Image: Yule Log, by Jonathan Hutchins.

Brain Full of Poetry

I suspect my muse is an insomniac. For decades, I’ve kept a pencil and pad at my bedside for those nights when my brain is so full of poetry that I couldn’t sleep until I write it down. Poems that come to me in the night can never be retrieved as completely as when they first appear. I don’t really write poetry any more, but story ideas still come in their place–characters, plot lines, scenes, turns of phrase–they come to haunt my hours between waking and sleep when the muse is restless and pacing, when my mind is most vulnerable to her.

My poetry was pretty bad, doggerel, probably, but that didn’t keep it from being relentless. Just the other night, after a long silence, a poem came to keep me awake that was an ode to camping. I love camping in spite of ticks, chiggers, mosquitoes, sunburn, poison ivy, thunderstorms, and raccoons that steal my food and try on my clothes (long story). I even broke my foot on a camp out–full disclosure, there were darkness, uneven ground, alcohol, and flip-flops involved, so possibly inevitable. In spite of all this, I love camping, but an ode to it keeping me awake seemed a bit perverse. Who writes odes to camping? Who would read it? Yet, there it was, tapping its foot and waiting impatiently to be acknowledged.

Some writers, I’m told, sit down and write. Others write in their minds for a long time before pen ever touches paper or fingers rest on keyboard. I’m of the latter school. I think about characters, plot lines, scenes, turns of phrase for a good long while before committing them to print. When I’m stuck, I take a walk and wait for my muse to stir  herself from her nap and get back to work inspiring me.
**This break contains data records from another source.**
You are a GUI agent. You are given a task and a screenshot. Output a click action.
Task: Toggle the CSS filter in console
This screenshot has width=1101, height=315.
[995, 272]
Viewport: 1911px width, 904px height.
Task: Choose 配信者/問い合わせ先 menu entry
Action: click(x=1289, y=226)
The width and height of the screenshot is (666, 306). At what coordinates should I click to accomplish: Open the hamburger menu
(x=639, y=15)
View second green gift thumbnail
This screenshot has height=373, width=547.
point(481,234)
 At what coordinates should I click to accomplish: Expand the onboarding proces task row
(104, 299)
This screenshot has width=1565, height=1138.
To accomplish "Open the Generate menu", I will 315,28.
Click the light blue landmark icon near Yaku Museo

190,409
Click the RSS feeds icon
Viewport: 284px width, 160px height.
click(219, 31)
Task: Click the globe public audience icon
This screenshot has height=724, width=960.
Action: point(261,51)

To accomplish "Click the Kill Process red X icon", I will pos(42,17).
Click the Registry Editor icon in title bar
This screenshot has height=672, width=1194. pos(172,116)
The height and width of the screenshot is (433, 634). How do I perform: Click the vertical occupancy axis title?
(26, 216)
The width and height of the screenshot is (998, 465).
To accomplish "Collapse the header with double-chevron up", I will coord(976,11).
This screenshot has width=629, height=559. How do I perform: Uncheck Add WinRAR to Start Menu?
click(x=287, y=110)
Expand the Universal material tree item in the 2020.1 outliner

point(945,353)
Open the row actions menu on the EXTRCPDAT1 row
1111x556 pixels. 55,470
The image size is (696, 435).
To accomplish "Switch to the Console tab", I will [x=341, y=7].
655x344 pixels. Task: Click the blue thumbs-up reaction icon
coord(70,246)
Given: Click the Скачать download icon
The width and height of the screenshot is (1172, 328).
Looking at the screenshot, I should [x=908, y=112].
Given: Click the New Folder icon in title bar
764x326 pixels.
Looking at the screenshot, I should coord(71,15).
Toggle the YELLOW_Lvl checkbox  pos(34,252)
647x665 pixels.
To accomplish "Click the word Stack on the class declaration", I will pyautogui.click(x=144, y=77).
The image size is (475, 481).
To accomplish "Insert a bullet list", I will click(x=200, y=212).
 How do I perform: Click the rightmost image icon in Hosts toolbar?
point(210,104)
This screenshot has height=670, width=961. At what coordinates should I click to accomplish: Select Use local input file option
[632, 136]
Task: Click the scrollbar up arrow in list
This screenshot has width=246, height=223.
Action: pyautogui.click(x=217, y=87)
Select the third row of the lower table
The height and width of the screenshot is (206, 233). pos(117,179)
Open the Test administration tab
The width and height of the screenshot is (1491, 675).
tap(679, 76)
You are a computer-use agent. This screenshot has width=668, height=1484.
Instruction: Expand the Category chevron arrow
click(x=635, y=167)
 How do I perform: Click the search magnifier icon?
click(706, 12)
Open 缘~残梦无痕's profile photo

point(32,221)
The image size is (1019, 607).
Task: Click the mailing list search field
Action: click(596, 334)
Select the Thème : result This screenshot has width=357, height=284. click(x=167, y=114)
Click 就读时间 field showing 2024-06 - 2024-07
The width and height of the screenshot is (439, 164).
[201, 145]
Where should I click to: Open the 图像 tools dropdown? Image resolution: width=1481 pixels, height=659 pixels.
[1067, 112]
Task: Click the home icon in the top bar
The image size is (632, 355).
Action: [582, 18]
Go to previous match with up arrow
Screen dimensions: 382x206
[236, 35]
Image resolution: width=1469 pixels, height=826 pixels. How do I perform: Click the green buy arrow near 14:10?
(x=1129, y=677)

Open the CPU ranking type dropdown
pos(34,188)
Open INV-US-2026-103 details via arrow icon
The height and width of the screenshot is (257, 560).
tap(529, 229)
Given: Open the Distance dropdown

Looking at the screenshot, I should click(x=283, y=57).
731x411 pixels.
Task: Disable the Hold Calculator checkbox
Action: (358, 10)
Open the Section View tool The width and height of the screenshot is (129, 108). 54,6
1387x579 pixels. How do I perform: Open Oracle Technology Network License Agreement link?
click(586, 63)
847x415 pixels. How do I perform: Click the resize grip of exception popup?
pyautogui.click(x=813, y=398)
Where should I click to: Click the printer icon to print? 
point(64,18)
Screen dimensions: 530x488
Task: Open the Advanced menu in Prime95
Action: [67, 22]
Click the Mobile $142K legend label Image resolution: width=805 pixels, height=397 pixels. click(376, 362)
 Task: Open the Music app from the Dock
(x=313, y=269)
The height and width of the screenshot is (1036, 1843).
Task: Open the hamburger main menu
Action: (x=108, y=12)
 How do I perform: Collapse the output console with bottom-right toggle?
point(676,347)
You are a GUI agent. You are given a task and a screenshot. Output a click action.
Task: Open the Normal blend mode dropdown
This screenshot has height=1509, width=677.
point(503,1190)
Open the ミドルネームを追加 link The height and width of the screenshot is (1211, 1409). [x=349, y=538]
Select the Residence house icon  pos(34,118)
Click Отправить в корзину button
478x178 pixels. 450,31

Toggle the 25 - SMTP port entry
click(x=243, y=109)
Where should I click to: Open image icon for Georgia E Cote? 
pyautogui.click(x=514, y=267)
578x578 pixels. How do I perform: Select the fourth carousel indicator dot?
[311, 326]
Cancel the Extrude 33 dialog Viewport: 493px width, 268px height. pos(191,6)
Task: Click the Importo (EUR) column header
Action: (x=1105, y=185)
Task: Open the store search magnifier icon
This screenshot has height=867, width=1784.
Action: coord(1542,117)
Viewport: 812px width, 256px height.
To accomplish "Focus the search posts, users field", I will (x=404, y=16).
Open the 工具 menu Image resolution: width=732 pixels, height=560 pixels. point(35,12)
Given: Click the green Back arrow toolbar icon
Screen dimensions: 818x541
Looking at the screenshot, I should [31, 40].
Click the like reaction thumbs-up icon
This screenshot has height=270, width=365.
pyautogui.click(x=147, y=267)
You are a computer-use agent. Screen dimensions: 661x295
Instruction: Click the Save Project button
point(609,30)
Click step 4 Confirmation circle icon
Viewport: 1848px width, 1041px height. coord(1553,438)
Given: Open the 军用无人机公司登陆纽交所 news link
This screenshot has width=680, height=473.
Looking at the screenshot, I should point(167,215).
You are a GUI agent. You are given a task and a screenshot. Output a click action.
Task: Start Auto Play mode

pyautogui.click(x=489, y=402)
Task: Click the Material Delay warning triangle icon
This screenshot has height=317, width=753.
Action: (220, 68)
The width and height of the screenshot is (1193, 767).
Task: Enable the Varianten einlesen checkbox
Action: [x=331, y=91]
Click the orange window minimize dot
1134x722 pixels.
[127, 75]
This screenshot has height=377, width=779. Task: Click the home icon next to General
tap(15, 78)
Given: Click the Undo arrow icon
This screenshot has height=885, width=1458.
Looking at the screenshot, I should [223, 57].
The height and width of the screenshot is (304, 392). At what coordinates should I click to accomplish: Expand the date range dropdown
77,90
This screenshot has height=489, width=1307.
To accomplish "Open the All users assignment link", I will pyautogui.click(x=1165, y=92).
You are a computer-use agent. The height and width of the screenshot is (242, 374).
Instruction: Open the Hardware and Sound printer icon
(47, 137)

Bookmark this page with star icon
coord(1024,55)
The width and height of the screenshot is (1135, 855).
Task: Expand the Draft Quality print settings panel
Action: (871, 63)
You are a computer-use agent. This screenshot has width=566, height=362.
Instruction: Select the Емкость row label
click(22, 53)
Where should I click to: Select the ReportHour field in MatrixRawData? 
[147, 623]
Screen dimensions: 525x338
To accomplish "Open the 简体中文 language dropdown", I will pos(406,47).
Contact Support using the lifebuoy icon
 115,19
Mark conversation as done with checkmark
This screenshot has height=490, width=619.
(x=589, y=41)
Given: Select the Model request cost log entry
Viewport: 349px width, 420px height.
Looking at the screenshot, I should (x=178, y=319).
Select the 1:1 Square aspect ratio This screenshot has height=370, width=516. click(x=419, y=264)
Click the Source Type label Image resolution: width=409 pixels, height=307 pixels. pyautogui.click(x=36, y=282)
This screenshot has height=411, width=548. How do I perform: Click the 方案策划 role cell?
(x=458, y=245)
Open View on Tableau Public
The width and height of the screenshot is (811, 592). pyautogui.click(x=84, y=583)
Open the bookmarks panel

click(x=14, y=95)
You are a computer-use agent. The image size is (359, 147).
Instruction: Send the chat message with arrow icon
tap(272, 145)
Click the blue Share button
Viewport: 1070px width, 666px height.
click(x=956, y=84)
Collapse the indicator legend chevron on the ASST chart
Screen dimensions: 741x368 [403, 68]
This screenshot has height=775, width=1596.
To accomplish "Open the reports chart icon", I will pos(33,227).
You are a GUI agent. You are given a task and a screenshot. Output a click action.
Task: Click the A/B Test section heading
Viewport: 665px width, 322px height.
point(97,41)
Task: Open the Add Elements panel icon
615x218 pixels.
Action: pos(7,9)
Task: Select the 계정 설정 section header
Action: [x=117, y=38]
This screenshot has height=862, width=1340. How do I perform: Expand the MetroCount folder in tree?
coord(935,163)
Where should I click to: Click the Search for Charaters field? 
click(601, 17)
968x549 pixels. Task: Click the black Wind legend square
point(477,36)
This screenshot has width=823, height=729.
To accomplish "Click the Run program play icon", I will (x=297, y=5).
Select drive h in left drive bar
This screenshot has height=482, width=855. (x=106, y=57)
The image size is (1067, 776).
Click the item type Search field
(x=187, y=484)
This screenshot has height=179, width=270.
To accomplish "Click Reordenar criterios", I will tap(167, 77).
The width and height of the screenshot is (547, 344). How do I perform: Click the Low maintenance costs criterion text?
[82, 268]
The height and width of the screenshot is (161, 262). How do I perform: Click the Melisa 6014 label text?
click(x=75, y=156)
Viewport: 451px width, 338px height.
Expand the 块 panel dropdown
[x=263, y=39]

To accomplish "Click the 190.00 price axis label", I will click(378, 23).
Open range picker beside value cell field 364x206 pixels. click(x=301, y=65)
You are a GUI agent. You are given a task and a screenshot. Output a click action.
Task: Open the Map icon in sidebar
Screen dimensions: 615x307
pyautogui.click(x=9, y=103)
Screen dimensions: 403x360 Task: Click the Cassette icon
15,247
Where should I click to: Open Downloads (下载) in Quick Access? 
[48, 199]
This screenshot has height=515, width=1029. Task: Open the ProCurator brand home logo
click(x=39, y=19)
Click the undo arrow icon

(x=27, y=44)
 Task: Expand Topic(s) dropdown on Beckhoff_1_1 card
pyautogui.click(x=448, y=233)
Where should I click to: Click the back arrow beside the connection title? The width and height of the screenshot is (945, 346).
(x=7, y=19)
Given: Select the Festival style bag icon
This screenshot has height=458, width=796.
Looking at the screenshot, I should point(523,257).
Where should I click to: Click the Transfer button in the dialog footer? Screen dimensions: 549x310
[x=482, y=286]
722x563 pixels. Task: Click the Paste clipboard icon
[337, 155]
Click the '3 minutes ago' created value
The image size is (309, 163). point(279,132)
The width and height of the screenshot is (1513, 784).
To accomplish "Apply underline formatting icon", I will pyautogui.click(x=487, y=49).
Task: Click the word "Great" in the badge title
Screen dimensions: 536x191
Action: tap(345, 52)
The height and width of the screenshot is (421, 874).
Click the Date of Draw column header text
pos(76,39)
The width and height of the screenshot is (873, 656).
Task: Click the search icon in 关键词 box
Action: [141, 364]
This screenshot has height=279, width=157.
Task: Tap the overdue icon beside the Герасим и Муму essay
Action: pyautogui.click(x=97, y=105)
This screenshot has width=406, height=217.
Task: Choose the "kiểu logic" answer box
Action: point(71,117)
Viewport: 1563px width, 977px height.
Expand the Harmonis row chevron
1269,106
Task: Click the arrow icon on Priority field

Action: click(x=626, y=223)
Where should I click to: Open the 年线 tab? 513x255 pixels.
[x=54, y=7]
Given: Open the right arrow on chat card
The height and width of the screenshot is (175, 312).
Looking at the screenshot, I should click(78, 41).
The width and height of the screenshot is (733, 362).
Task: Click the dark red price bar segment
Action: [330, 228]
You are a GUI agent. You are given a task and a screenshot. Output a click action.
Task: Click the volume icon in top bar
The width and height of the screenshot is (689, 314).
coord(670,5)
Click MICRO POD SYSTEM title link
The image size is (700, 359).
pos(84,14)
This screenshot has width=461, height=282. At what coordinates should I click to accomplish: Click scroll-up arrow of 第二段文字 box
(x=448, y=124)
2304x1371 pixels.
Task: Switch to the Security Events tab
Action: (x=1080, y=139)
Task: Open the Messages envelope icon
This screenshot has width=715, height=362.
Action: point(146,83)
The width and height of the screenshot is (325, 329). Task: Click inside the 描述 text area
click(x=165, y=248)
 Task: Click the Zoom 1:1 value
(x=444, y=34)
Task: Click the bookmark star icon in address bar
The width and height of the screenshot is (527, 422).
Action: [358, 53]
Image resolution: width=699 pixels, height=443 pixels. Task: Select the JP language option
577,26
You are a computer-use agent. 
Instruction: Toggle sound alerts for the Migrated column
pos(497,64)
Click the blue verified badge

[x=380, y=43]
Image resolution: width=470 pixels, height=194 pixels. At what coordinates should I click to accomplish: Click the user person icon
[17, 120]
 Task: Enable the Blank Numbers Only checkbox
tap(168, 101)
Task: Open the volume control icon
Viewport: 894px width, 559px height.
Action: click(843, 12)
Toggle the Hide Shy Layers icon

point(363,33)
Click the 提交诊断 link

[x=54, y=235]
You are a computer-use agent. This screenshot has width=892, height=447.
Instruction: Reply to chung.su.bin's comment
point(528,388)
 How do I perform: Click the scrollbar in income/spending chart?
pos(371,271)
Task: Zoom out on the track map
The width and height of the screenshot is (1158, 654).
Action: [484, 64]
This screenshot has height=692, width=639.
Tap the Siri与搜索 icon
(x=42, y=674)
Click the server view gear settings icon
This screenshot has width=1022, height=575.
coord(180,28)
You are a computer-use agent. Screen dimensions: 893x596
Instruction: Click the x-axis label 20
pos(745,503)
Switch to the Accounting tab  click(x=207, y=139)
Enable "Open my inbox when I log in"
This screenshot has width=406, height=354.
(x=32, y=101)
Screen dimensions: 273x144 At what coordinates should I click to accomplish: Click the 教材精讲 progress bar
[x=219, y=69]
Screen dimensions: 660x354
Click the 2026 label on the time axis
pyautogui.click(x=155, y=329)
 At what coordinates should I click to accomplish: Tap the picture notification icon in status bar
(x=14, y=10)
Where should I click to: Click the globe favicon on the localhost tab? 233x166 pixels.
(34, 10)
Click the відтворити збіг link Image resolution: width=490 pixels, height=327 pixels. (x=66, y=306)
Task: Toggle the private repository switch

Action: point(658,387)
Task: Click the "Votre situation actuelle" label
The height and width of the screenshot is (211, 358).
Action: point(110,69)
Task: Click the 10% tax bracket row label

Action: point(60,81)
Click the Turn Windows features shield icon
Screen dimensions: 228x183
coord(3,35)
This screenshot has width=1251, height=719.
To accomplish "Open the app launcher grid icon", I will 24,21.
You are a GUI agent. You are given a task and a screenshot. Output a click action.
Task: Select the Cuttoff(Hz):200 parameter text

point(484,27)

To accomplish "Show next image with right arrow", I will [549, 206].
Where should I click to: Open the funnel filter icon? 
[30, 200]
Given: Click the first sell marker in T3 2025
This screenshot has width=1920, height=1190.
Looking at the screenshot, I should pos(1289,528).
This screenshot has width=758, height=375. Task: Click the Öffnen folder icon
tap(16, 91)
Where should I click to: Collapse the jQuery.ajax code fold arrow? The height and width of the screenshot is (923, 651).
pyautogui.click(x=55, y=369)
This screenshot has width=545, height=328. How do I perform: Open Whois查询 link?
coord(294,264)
I don’t mind so much that she is erratic and unreliable, that she parties at night and snores during most of my waking hours, as long as she’s there now and again. And sometimes, without my asking or thinking about it, she comes in the night to fill my brain with stories and poetry. Most of the time I dutifully write them down.

Image: My brothers, Paul and George, and me on a camping trip in 1957. Photo by John P. Evans (Yes, my family included John, Paul, and George. No, you may not call me Ringo.)

Sex Scenes

Warning: Content possibly unsuitable for minors and nervous persons

Sex in fiction is tricky.

The Marquis de Sade writing Justine and Juliette or Pauline Reage (the pseudonym of Anne Desclos) writing The Story of O, did not exhibit much restraint in how they wrote about sex, pushing the boundaries past what many (perhaps even most) would call acceptable. But these authors knew what they were writing and why: the sex didn’t contribute to the story, it was the story. Fifty Shades of Grey, a financial success but generally regarded as poorly written and uninformed, used the expectations of its audience to deliver what they wanted–not reality, but a fantasy. Successful romance writers have a keen sense of what is appropriate to their audience and the type of novel they are writing. There are subgroups within the romance genre that prepare the reader for how much or how little sex the novel contains and how graphic the descriptions will be. This is true of other genres as well. We might expect a graphic rape scene in a hard-boiled mystery, but never in a cozy.

In a series, we might expect a character to change their relationships over time, but we don’t expect them to go too far off the rails. Laurell K. Hamilton started her Anita Blake series as really good urban fantasy with a solid core of mystery. Unfortunately, a few novels into the series, the plots disappeared, and the books because vehicles for paranormal porn. This wouldn’t be a bad thing in and of itself, except I was expecting a good story, not endless sex scenes. Some of her fans liked where the series went. I wasn’t one of them.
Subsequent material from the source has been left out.